Analysis by the County Councils Network (CCN) shows that last year 182 young people a day begun an Education, Health and Care plan (EHCP) after their parent or guardian approached their council for special needs support, with over 500,000 young people now on these plans across the country.
The number of children being eligible for EHCPs, which sets out the level of support for each individual, has dramatically increased from 2015 in the aftermath of the then-government’s Children and Families Act 2014 which expanded eligibility of specialist needs support.
EHCPs replaced Special Educational Needs and Disabilities (SEND) Statements. In 2014 as the act was beginning to be introduced, an average of 73 plans a day were begun compared to 182 a day in 2022.

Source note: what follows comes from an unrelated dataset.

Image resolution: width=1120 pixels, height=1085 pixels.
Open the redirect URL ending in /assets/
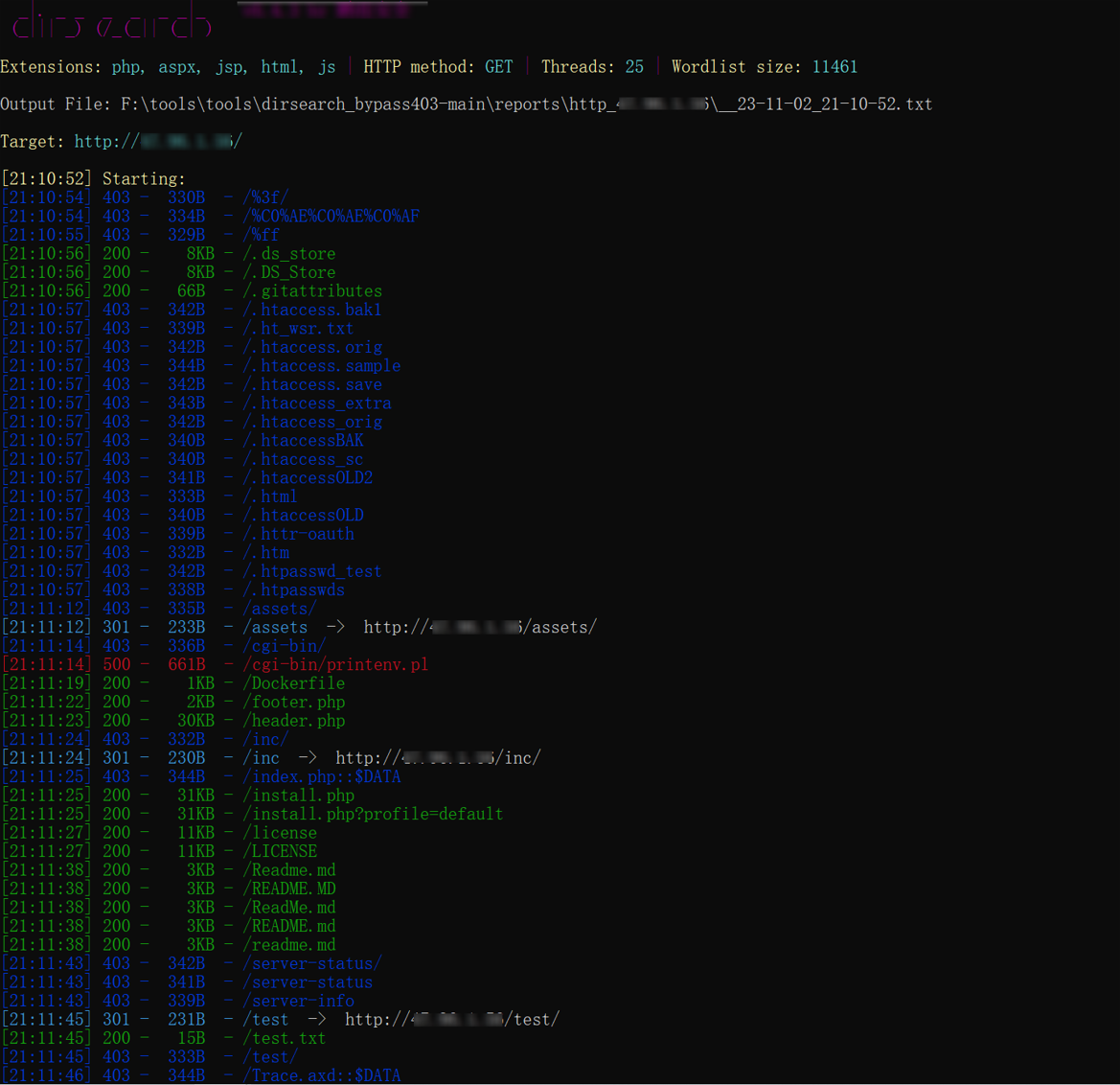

The government has outlined a package of SEND reforms which will be introduced later this year, but local authority leaders warn that with the numbers of children requiring support continuing to rise sharply each year, the proposals are not enough to stem the tide.
Council leaders have called on the government to set out a solution and fully-fun the reforms, with councils’ SEND budgets reaching ‘unmanageable’ deficits.

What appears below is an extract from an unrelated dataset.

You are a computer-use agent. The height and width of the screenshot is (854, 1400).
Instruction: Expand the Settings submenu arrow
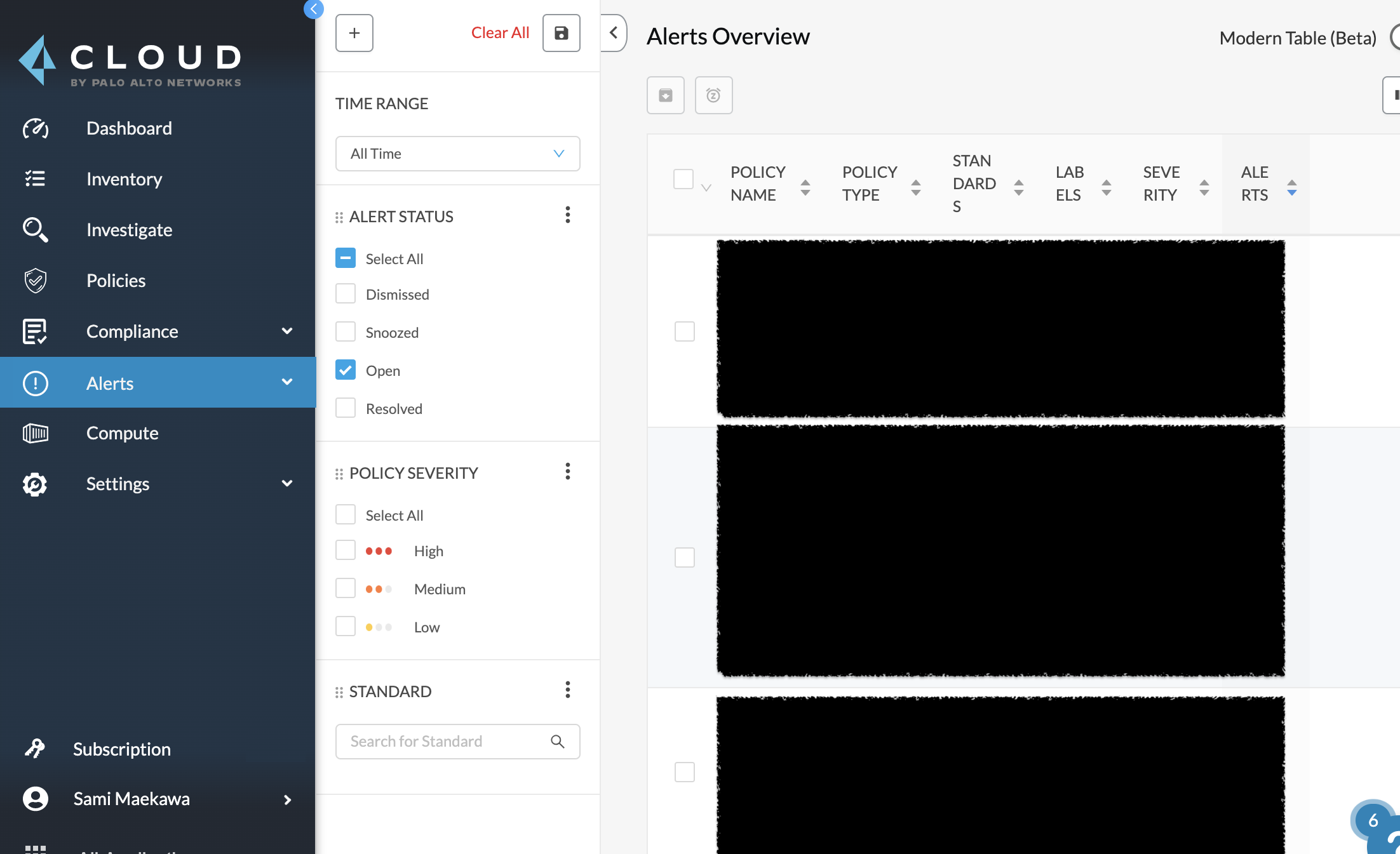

If a child goes onto an EHCP, the school is a required pay the first £6,000 in support with the local authority financing the rest. But with numbers of pupils on these specialist plans more than doubling since 2015, these spiralling costs for councils have meant local authorities have built up significant deficits in their SEND budgets.
The analysis by CCN shows:
The government’s SEND Improvement Plan, unveiled this March, sets out new national standards which will clarify the support available to parents, as well as improving the number of specialist school places.
In addition, the government has been speaking to individual councils as part of its ‘safety valve’ programme, where individual local authorities are provided with funding to decrease their deficits alongside implementing changes to their SEND support locally.
But council leaders warn that the proposals to not adequately address the core demand and cost issues within the system, especially in the short-term, and have called on the future government to fully-fund these 2014 legislative changes that have resulted in a huge spike in demand.
Cllr Liz Brighouse, Education and Special Educational Needs and Disabilities Spokesperson for the County Councils Network, said:
“Despite the government’s reforms package for SEND services outlining some important changes which are beginning to be implemented, demand has continued to rise sharply with councils under extreme pressure to ensure every child gets the support they need, with 182 EHCPs starting each day on average in last year compared less than half that number in 2015.
“We remain concerned that these reforms will not stem the tide of demand that local authorities are facing, and whilst the legislative changes in 2014 were right in that they expanded eligibility and raised parental expectations, councils have increasingly been left to pick up the bill which has increased their deficits to unmanageable levels.
“Action is needed urgently to address this, and we are calling on government to fully-fund these reforms and ensure that councils do not continue to accrue significant deficits that would be impossible to pay down without insolvency.”